Examples, from my archive’s 2010_10.js:

{
  "source" : "\u003Ca href=\"http:\/\/www.destroytwitter.com\" rel=\"nofollow\"\u003EDestroyTwitter\u003C\/a\u003E",
  "entities" : {
    "user_mentions" : [ ],
    "media" : [ ],
    "hashtags" : [ ],
    "urls" : [ ]
  },
  "geo" : { },
  "id_str" : "29230328481",
  "text" : "Oh? Google Chrome dev has non-modal dialogs like Opera now? http:\/\/crbug.com\/456",
  "id" : 29230328481,
  "created_at" : "2010-10-31 00:00:00 +0000",
  "user" : {
    "name" : "Lim Chee Aun",
    "screen_name" : "cheeaun",
    "protected" : false,
    "id_str" : "76993",
    "profile_image_url_https" : "https:\/\/pbs.twimg.com\/profile_images\/1424189315\/avatar-large_normal.png",
    "id" : 76993,
    "verified" : false
  }
}

And another example:

{
  "source" : "\u003Ca href=\"http:\/\/www.destroytwitter.com\" rel=\"nofollow\"\u003EDestroyTwitter\u003C\/a\u003E",
  "entities" : {
    "user_mentions" : [ ],
    "media" : [ ],
    "hashtags" : [ ],
    "urls" : [ ]
  },
  "geo" : { },
  "id_str" : "29245295894",
  "text" : "Ugh, 43 slides.",
  "id" : 29245295894,
  "created_at" : "2010-10-31 00:00:00 +0000",
  "user" : {
    "name" : "Lim Chee Aun",
    "screen_name" : "cheeaun",
    "protected" : false,
    "id_str" : "76993",
    "profile_image_url_https" : "https:\/\/pbs.twimg.com\/profile_images\/1424189315\/avatar-large_normal.png",
    "id" : 76993,
    "verified" : false
  }
}

Obviously it doesn’t make sense for the timestamp of two tweets to be exactly the same, down to the second. :confused:


#3

I also have this issue. Are any Twitter engineers aware?


#4

Aware of this thread, yes - I’m not aware of whatever backend change may have caused this date discrepancy for older tweets, though. Will look into that.


#5

@andypiper Thanks; at the risk of submitting a smug report, I believe it’s related to the snowflake ID system.
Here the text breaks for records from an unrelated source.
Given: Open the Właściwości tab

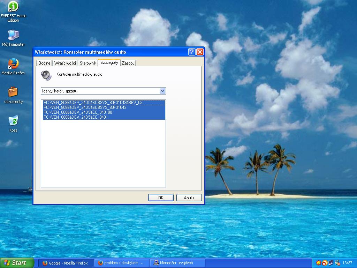Looking at the screenshot, I should 65,63.
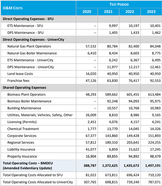Select the Shared Operating Expenses section row

81,87
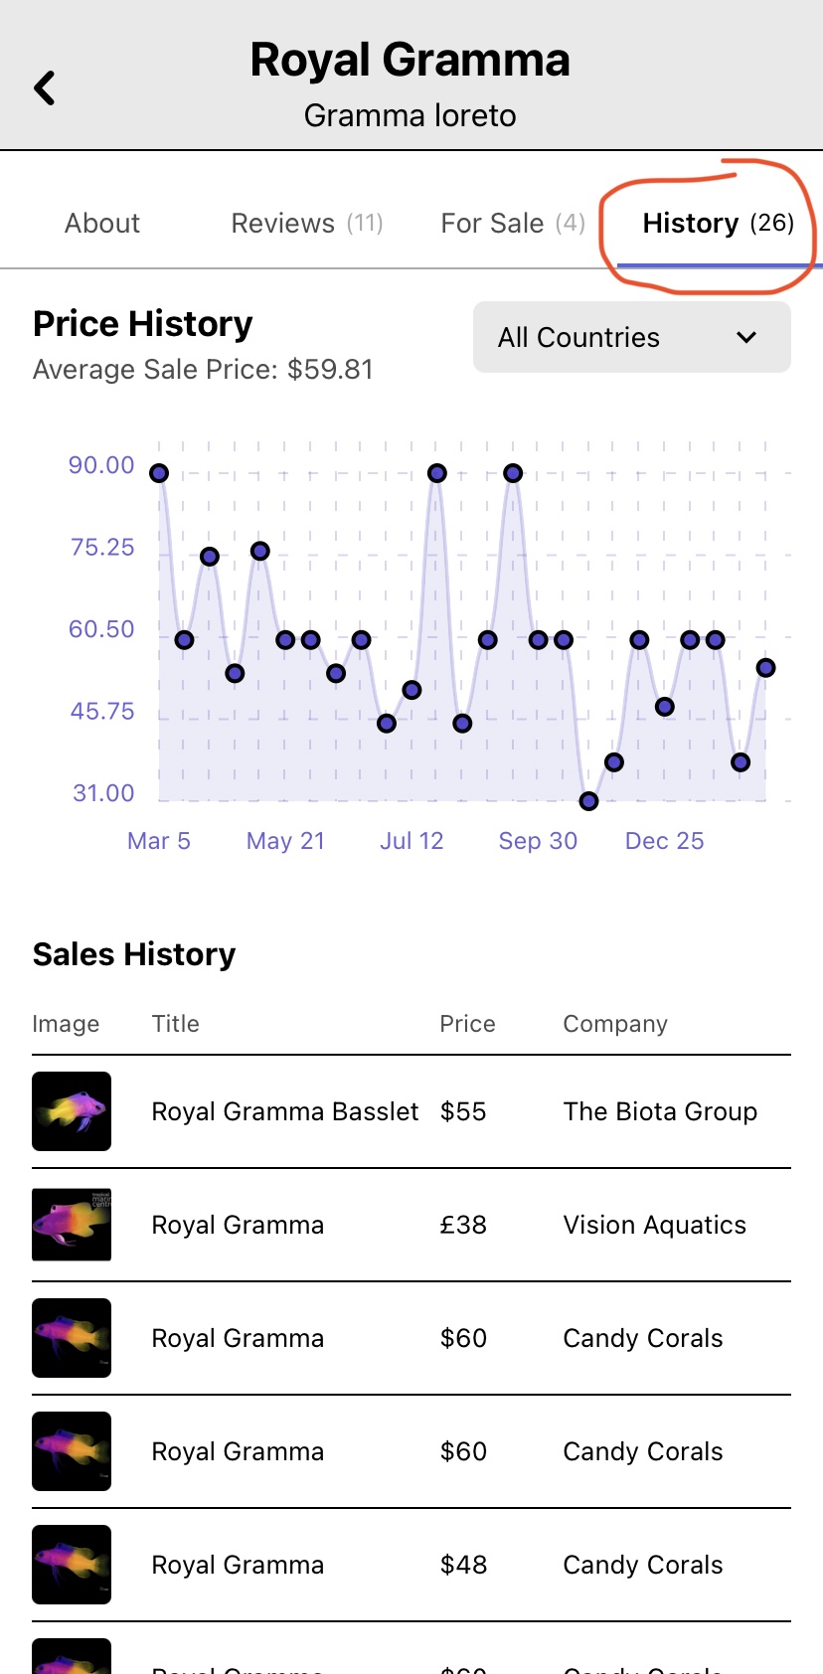Viewport: 823px width, 1674px height.
Task: Select The Biota Group company name
Action: pyautogui.click(x=660, y=1111)
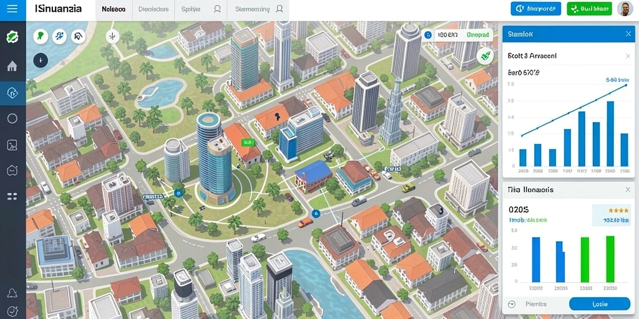Select the green gear badge sidebar icon

click(12, 37)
All of the tweets in my archive with the old IDs have the time as 00:00:00, and as soon as they start having a snowflake ID, the time is correct; the first correct tweet I have is a snowflake tweet at 2010-11-04 21:51:08, and the most recent broken one is a non-snowflake tweet at 2010-11-04 19:59:53.
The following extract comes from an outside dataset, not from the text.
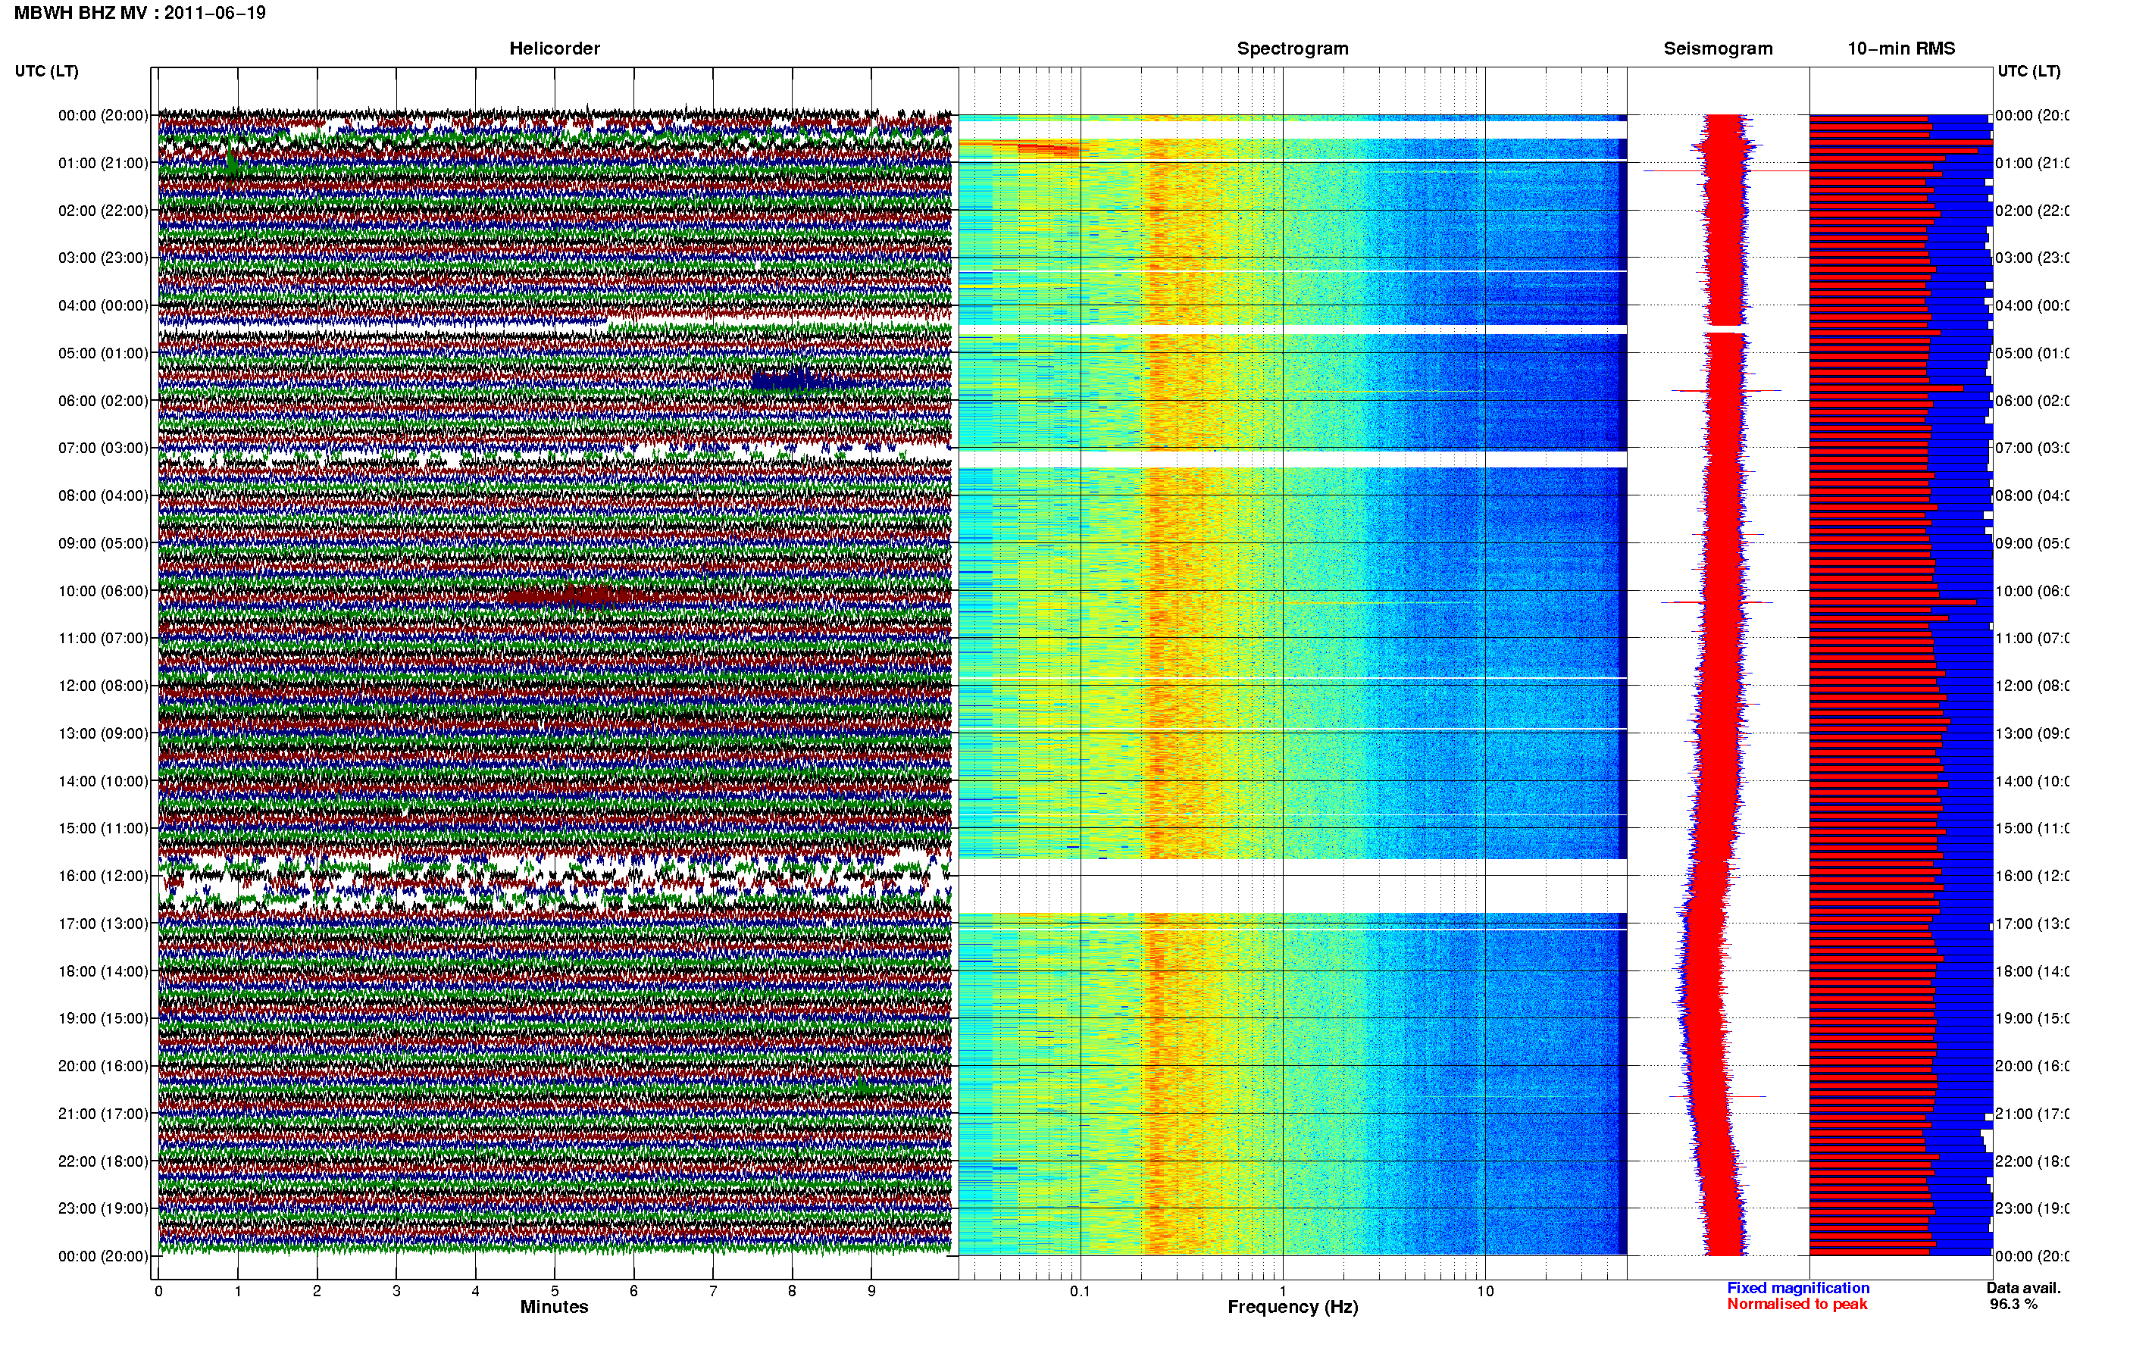
Task: Click the 0.1 Hz tick on frequency axis
Action: 1080,1291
Hope that helps! :slight_smile:


#6

That is a very good bit of sleuthing and a likely reason for the difference! Again, I can’t confirm right now, but it seems plausible.


#7

Sorry that I’m not a developer, so I can contribute little, and I realize I’m reviving a thread that is more than a year old, but this seemed like the most plausible place to maybe hear some answers on this matter. I just discovered this phenomenon in my own Twitter archive. The magic time/date stamp for me seems to be 2010-11-04 22:08:17 +0000 - that’s the first item in my downloaded CSV file with a date. I presume all tweets from that point forward are chronologically in order. But, prior to that point, the tweets are only chronological by day. Tweets within one particular day all have 00:00:00 as the timestamp and I see no particular rationale as to what order each day’s tweets appear in that are older than 2010-11-04 22:08:17 +0000. Is this something that is resolvable or is that data simply no longer available in the very old portions of archives? PS - I also noticed that the tweet_id jumped 4 digits longer at that 2010-11-04 22:08:17 +0000 timestamp as well.